#### Fragment tekstu ####

Zamek Chantilly to świetna alternatywa dla drogiego Paryża czy tłocznego Wersalu. Leży rzut beretem od stolicy Francji, łatwo też dojechać do niego z lotniska Beauvais. Chantilly nie jest aż tak popularne jak inne zamki położone w okolicy Paryża. Czy warto odwiedzić ten zamek i jak to zorganizować?
Naszym celem był Paryż, jednak ceny noclegów i demonstracje skutkujące zamknięciem większości największych atrakcji, odstraszyły nas od wizyty w stolicy Francji. Zaczęłyśmy szukać jakiś ciekawych miejsc w okolicach lotniska Beauvais, na które latają tanie linie lotnicze z Polski. I jak tylko zobaczyłyśmy zdjęcia zamku w Chantilly, od razu wiedziałyśmy, że będzie to główny cel naszego wyjazdu. Czy było warto? Po stokroć tak!
Krótka historia | Zamek w Chantilly
Na miejscu obecnego zamku stała średniowieczna twierdza. Sam zamek zbudowany został w XVI wieku, w stylu renesansowym i momentami aż przytłacza wielkością i przepychem. Inicjatorem budowy zamku był francuski książę Anne de Montmorency, zaś pomysłodawcą projektu architekt Pierre Chambiges. W XVII wieku posiadłość przeszła na własność rodu Kondeuszy, którzy spokrewnieni byli z francuską rodziną królewską i odgrywali istotną rolę w politycznej historii Francji. Lata Rewolucji Francuskiej nie było przychylne zamkowi. Został on wówczas całkowicie splądrowany i urządzono w nim więzienie. Szczęśliwie, część dzieł przeniesiono wcześniej do Luwru. Później jednak los się odwrócił i zamek odzyskał dawną świetność dzięki księciu Henryku Orleańskiemu, który w drugiej połowie XIX wieku Chantilly odrestaurował, a następnie przekazał w ręce Instytutu Francuskiego. Intytut pełni pieczę nad zamkiem do dziś.

#### Materiał źródłowy ####

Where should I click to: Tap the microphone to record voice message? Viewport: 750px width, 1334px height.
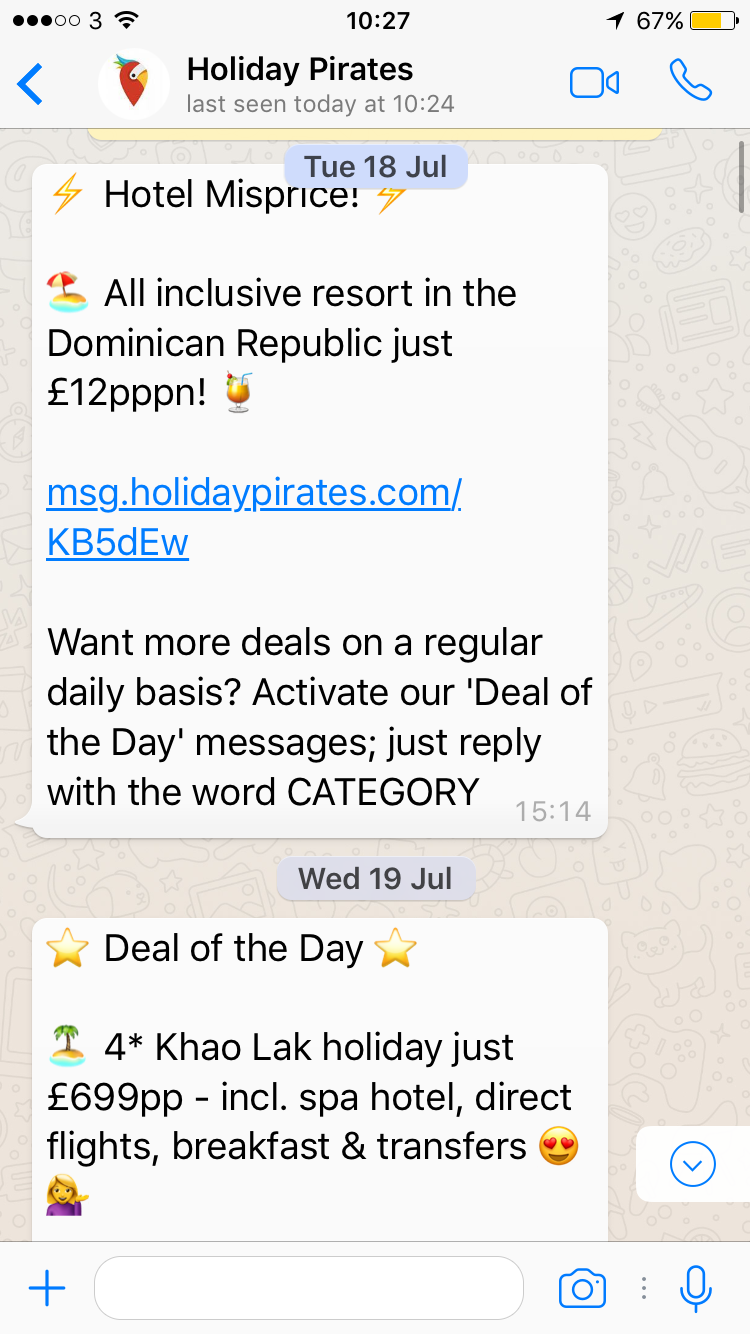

####

#### Polecenia do wykonania:
[A] Przepisz fragment tekstu o zamku Chantilly, zaczynając od słów „Zamek Chantilly to” i kończąc na słowach „Po stokroć tak!”, a wyrażenie „stolicy Francji” zamień w nim na „francuskiej stolicy”.
[B] Dopisz dalszy ciąg tekstu o zamku Chantilly, zaczynając zaraz po jego ostatnim zdaniu.

#### Oczekiwane wyniki:
[A]
Zamek Chantilly to świetna alternatywa dla drogiego Paryża czy tłocznego Wersalu. Leży rzut beretem od francuskiej stolicy, łatwo też dojechać do niego z lotniska Beauvais. Chantilly nie jest aż tak popularne jak inne zamki położone w okolicy Paryża. Czy warto odwiedzić ten zamek i jak to zorganizować?
Naszym celem był Paryż, jednak ceny noclegów i demonstracje skutkujące zamknięciem większości największych atrakcji, odstraszyły nas od wizyty w francuskiej stolicy. Zaczęłyśmy szukać jakiś ciekawych miejsc w okolicach lotniska Beauvais, na które latają tanie linie lotnicze z Polski. I jak tylko zobaczyłyśmy zdjęcia zamku w Chantilly, od razu wiedziałyśmy, że będzie to główny cel naszego wyjazdu. Czy było warto? Po stokroć tak!

[B]
Jak wygląda Zamek Chantilly ? | Zamek Chantilly
Chantilly to miejscowość zlokalizowana około 40 kilometrów od Paryża, która słynie z trzech rzeczy – z renesansowego zamku, kremu z bitej śmietany oraz wyścigów konnych. Położenie zamku nie jest przypadkowe, bo już w średniowieczu doceniono te okolice – na miejscu dzisiejszego zamku w Chantilly znajdowała się średniowieczna warownia i to na jej ruinach powstała rezydencja. Na zamkowy kompleks składa się mały zamek (Petit Chateau) i duży zamek (Grand Chateau). Zamek Chantilly robi wrażenie już od samego początku – wędrując z miejscowości o tej samej nazwie do posiadłości, można podziwiać fosę go otaczającą oraz jego piękne odbicie w lustrze wody.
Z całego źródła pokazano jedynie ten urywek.